Thieves use Paris catacombs to steal fine wine – report

Thieves who stole more than 250,000 euros worth of fine wine from a Paris apartment cellar exploited the French capital’s vast underground tunnel network, according to French media reports.

Thieves knocked through a wall of the Paris catacombs to break into the luxury apartment’s cellar and steal an estimated 250,000 euros-worth of vintage wines, French media has reported police as saying.

There are an estimated six million people buried in the Paris catacombs, part of a vast underground tunnel network stretching for several miles underneath the French capital.

French media said that the thieves stole around 300 bottles of fine wine from the cellar of an apartment in the plush sixth arrondissement of Paris, near to the Le Jardin du Luxembourg. No specific wines were named.

A map showing the sixth arrondissement of Paris.

A map showing the sixth arrondissement of Paris. Image credit: Google Maps.

Paris police said that they were investigating how the theft took place.

Police speculated that such precision in the catacombs network would require significant research and planning by the culprits.

Earlier this summer, two teenagers were lost in the Paris catacombs for three days.

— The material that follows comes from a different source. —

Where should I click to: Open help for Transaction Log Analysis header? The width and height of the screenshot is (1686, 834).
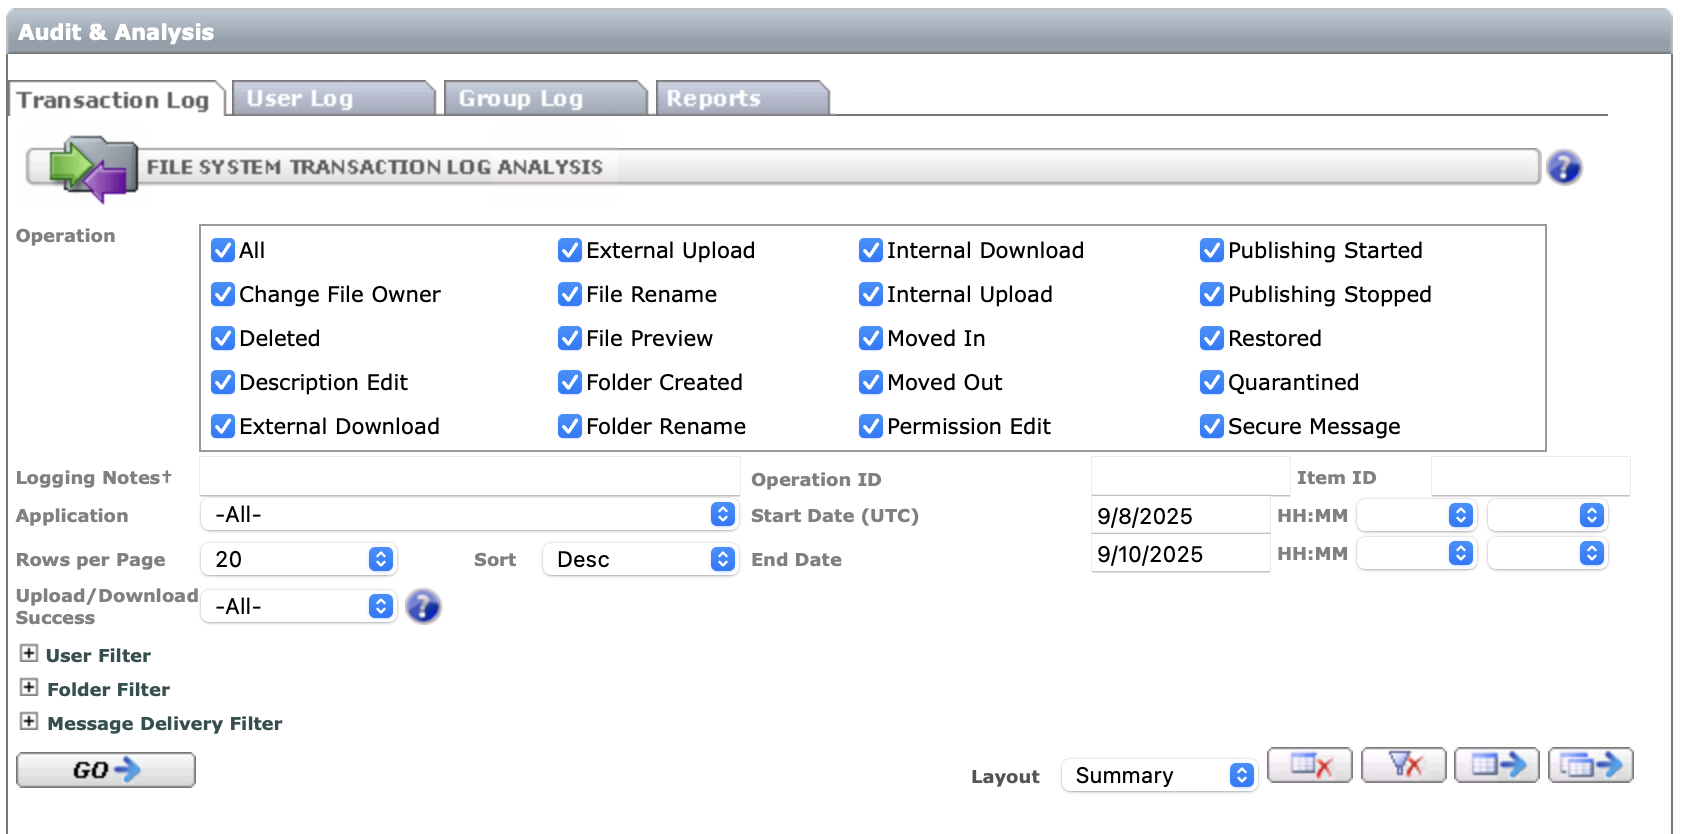[1564, 167]
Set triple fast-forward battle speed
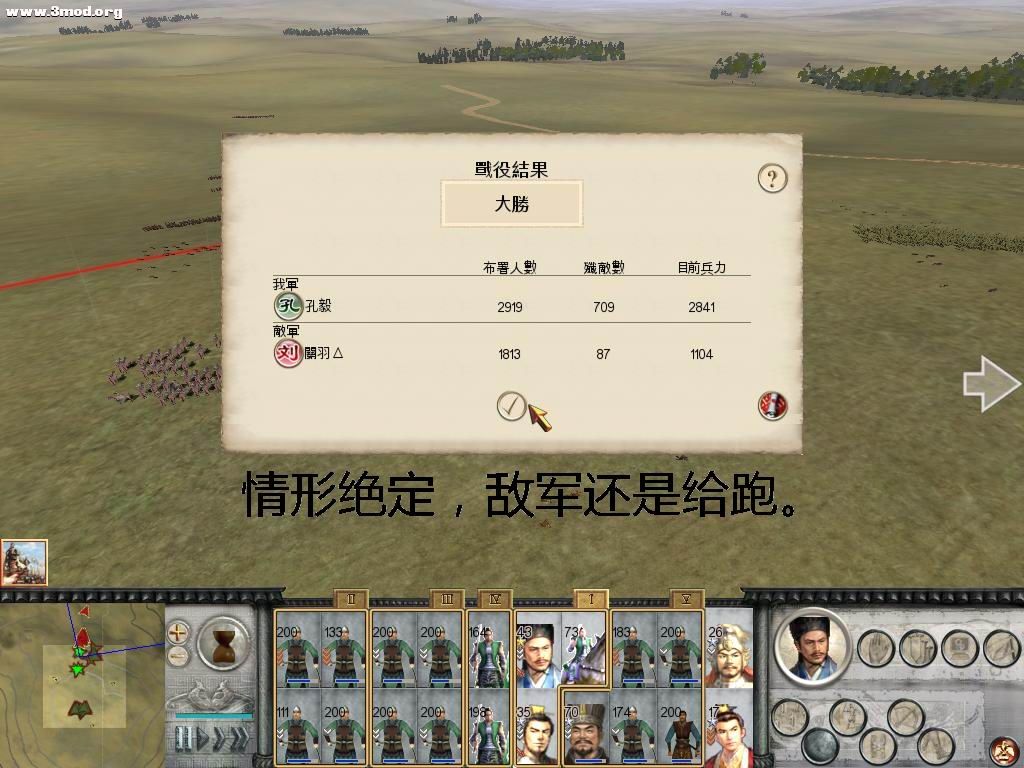The image size is (1024, 768). click(240, 738)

Only two kilometres of the network is open to the public. The gates are locked at night, yet groups are known to find ways into the tunnels to hold illicit parties.

Parisians began burying their dead underground in the 18th Century in response to overflowing graveyards.

Some of the estimated six million dead met their end at the guillotine during the French Revolution and subsequent Terror period at the end of 18th Century.